TBMM’de Çocuk Hakları İzleme Komitesinin daimi bir komisyona dönüşmesi gerekli.
Aile ve Sosyal Politikalar Bakanlığınca da ‘Çocuk Koruma Görevlisi’ adında bir
yapı kurulmalıdır. İstanbul Sözleşmesi başta olmak üzere Türkiye’nin imza
koyduğu Uluslararası anlaşmalar eksizsiz yerine getirilmelidir. İstismar mağduru
kişilerin rehabilitasyonu yasal güvence altına alınmalıdır. Çocuk istismarı,
cinsel sömürü ile ilgili kayıt sistemi ve istatistiksel bir yapı oluşturulmalıdır.”
CEZA
İNDİRİMİ OLMAMALI
“Erken yaşta evlenmeler cinsel sömürünün
araçlarından biri haline gelmiştir. Özellikle kız çocuklarının erken yaşta
evlendirilmelerinin önüne geçilmelidir. Erken çocukluk döneminden başlayarak
çocuklar, anne-babalar, çocuklara bakım ve eğitim hizmeti verenler, çocuklarla
çalışan profesyoneller için bilgilendirme kampanyaları ve eğitimleri için Milli
Eğitim Bakanlığı, Aile ve Sosyal Politikalar Bakanlığı ve STK’ların katılımıyla
önemli çalışmalar yapılmalıdır. Milli Eğitim Bakanlığı tarafından okul
müfredatlarına Toplumsal Cinsiyet Eşitliği, Cinsel ve Üreme Sağlığı eğitimi
verilmelidir. Çocuk istismarı vakalarında toplum vicdanını yaralayan cezasızlık
veya iyi hal indirimlerinin kesinlikle uygulanmaması gerekir. Konu ile ilgili
çalışan yargı, kolluk kuvvetleri, sağlık çalışanları ve sivil toplum
kuruluşlarının iş birliğinin sağlanması gerekmektedir.”
TAKİPÇİSİ
OLACAĞIZ
“Medya ve Basının çocuk ve kadına yönelik istismar
ve şiddet ile ilgili olaylarda takipçi olması, kamuoyunu bilgilendirmesi ve harekete
geçilmesi gerekmektedir. Cinsel sömürü ve istismara maruz bırakılan çocuklar bu
ülkenin utancıdır. Kadın örgütleri olarak bizler, cinsel suçların yasal ve
toplumsal olarak yok sayılmadığı bir dünya için çalışıyoruz. TÜKD Antalya
şubesi olarak bütün gündeme getirdiğimiz bu olayların takipçisi olmaya devam
edeceğiz. Siyasiler konuyu idam
üzerinden son derece popülist ve kabul edilemez bir eksene çekmeye
çalışıyorlar. Ayrıca kadına yönelik şiddet, ister kamusal alanda ister özel
yaşamda meydana gelsin, kadının ve çocuklarımızın fiziksel, ruhsal, sosyal, cinsel,
ekonomik açıdan çok yönlü zarar görmesine ve acı çekmesine, onurunun
zedelenmesine vesile olan her türlü eylemin karşısındayız.”
RAKAMLAR
ÇOK CİDDİ
Ayla Yüksel, konuşmasında istatistiki
bilgiler de verdi. Çocuk tecavüzlerinin yüzde 5’inin, ensest vakalarının da
sadece yüzde 1’inin açığa çıktığı kaydeden Yüksel, “Bu çok üzücü bir rakam.
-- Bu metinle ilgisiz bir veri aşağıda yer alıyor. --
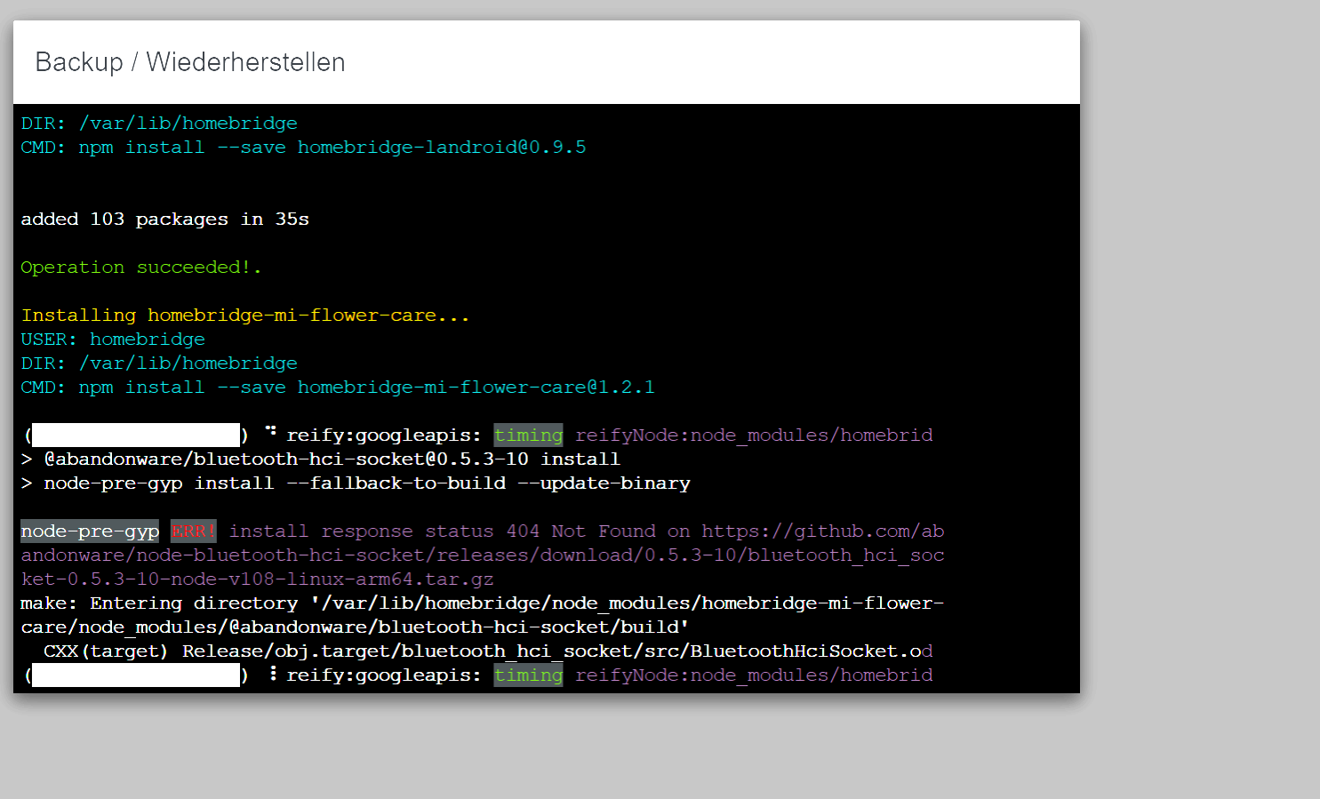Click the upper green timing badge

[528, 435]
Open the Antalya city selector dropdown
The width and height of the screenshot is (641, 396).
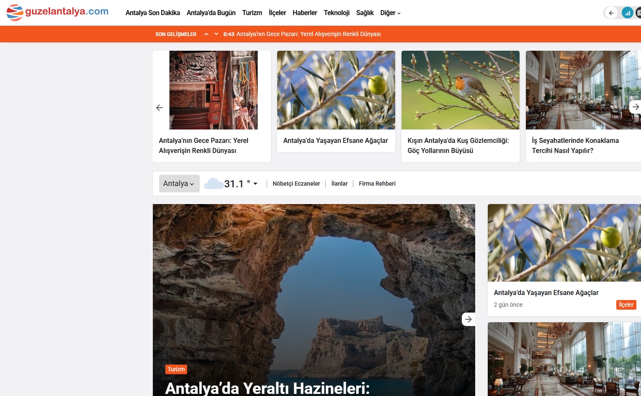(179, 184)
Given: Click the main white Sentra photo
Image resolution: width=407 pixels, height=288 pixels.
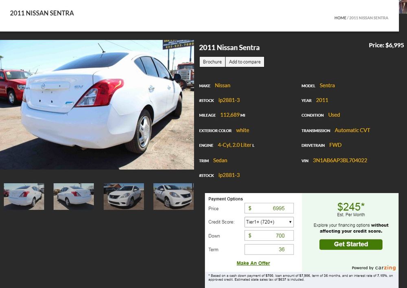Looking at the screenshot, I should pos(97,105).
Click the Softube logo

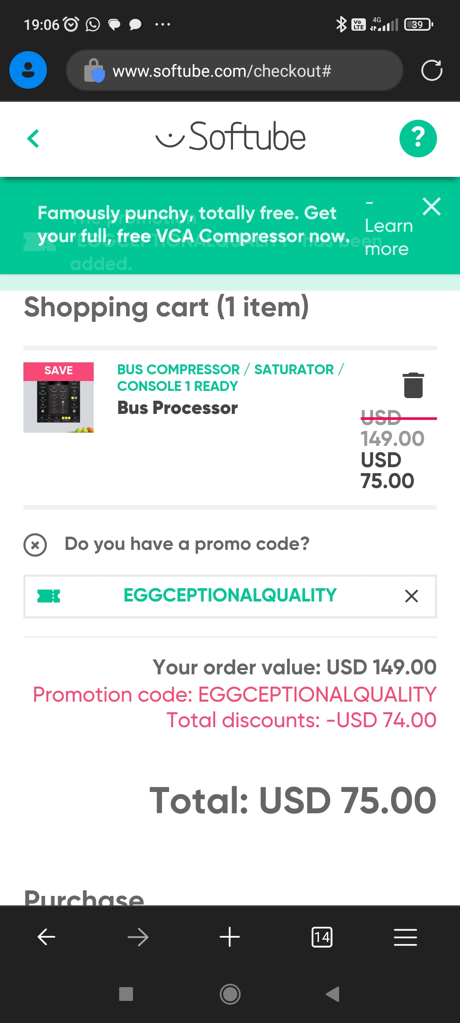[230, 137]
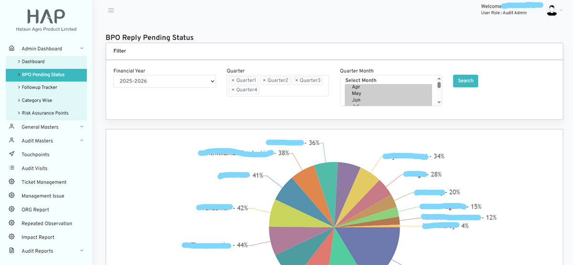Click the Admin Dashboard home icon
The width and height of the screenshot is (573, 265).
pos(12,48)
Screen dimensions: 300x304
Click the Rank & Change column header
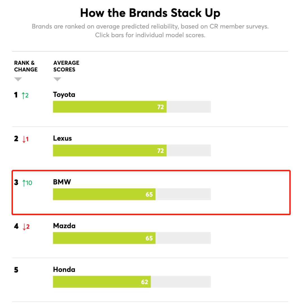point(26,66)

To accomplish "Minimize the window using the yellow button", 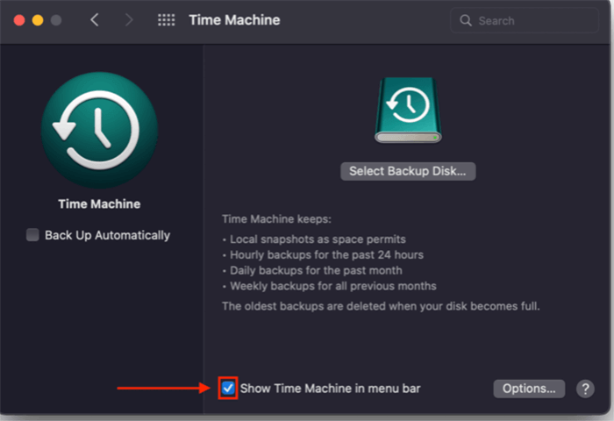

Ayrıca istismar olaylarının yüzde 6’sı akraba içinde yapılıyor. Adliye’ye
akseden her 4 tecavüz olayından 1’i çocuklarla ilgili. Toplumun neredeyse yüzde
7-8’i çocukken istismara uğramış. Bu rakamlar çok ciddi rakamlar” diye konuştu.